Hendricks was named the Cubs' Minor League Pitcher of the Month for May and has been even better in June as he continues to have his way with Southern League hitters. After winning his last four May decisions, Hendricks is 2-0 with a 0.90 ERA in three June starts while recording 16 strikeouts to three walks in 20 innings.
Winner of his last six decisions, the streak gives the 23-year-old California native a tie for the second-most victories in the Southern League with a 7-2 record, and his 2.07 ERA is bettered only by Mississippi's Alex Wood, now with the Atlanta Braves.
"The trade came as a shock, but everything has worked out really well," Hendricks said. "It has been great with the Cubs."

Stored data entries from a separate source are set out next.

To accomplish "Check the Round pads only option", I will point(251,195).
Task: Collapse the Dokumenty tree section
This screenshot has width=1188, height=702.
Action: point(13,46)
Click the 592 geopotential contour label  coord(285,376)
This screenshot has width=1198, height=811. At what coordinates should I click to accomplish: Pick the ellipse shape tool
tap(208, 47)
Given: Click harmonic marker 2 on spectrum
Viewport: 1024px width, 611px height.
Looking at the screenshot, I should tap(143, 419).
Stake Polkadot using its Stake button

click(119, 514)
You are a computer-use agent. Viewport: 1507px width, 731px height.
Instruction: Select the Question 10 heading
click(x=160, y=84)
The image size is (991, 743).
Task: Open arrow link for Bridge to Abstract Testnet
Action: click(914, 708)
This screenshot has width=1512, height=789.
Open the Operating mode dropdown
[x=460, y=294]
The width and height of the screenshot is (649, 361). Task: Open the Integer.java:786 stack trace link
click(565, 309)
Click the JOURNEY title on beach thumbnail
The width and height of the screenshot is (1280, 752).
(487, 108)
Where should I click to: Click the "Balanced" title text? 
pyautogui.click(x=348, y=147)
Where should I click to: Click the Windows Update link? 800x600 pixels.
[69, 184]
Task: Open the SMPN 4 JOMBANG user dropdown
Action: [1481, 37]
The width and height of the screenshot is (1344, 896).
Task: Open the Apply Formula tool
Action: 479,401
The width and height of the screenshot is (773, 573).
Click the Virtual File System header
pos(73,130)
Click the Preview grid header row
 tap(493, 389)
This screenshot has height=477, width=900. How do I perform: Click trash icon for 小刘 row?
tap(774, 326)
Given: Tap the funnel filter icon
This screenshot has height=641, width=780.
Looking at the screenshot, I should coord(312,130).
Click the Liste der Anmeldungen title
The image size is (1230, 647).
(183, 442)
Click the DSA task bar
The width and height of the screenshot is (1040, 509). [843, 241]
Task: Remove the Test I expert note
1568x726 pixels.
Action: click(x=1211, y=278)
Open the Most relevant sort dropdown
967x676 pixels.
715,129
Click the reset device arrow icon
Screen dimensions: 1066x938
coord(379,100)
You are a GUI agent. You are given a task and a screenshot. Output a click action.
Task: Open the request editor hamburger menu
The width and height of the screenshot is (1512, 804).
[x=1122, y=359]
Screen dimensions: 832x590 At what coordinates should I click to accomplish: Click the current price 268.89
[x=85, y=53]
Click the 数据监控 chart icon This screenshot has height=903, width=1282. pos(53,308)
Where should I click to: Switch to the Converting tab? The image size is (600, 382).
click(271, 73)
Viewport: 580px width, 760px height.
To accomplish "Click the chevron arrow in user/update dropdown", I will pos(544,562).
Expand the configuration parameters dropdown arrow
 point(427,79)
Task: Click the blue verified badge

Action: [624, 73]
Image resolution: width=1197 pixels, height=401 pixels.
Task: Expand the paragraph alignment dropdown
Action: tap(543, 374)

The 6-foot-3 Hendricks doesn't light up radar guns, his fastball usually sitting in the high 80s. But he makes up in finesse what he lacks in power.
"The changeup is my go-to pitch," said Texas' eighth-round pick in the 2011 Draft out of Dartmouth College.
Hendricks sets it up with a four-seamer, two-seamer, cutter and curve. He had been throwing six pitches before getting away from the slider this season.
The key, though, is being able to put the ball where he wants it. In 78 1/3 innings, he has walked just 16 compared to 64 strikeouts.
That is all part of Hendricks not beating himself. So is the fact that he has allowed the leadoff batter to reach base in just 12 innings.
Hendricks' well-thought-out approach to pitching is what you'd expect from an Ivy Leaguer.
Dartmouth has produced a number of Major Leaguers, including pitchers Pete Broberg and Mike Remlinger. But going from Southern California to New Hampshire isn't exactly the most direct route to baseball success.
"My goal has always been to pitch in the Majors, so it was a tough decision to go to Dartmouth," said Hendricks, a graduate of Capistrano Valley High in Orange County. "But I couldn't pass up the chance for an Ivy League education."
Drafted after his junior season, Hendricks still needs to complete a few courses for his degree in economics, with a minor in math. But he has already learned one baseball lesson.
Before heading to the field while with Myrtle Beach of the Carolina League last July, Hendricks noticed on the TV that the Rangers had traded for Dempster. Soon he and Villanueva were summoned to manager Jason Wood's office.
Since Hendricks had already worked 130 2/3 innings while compiling a 2.82 ERA for the Pelicans, the Cubs limited him to just 17 innings with Daytona of the Florida State League in August.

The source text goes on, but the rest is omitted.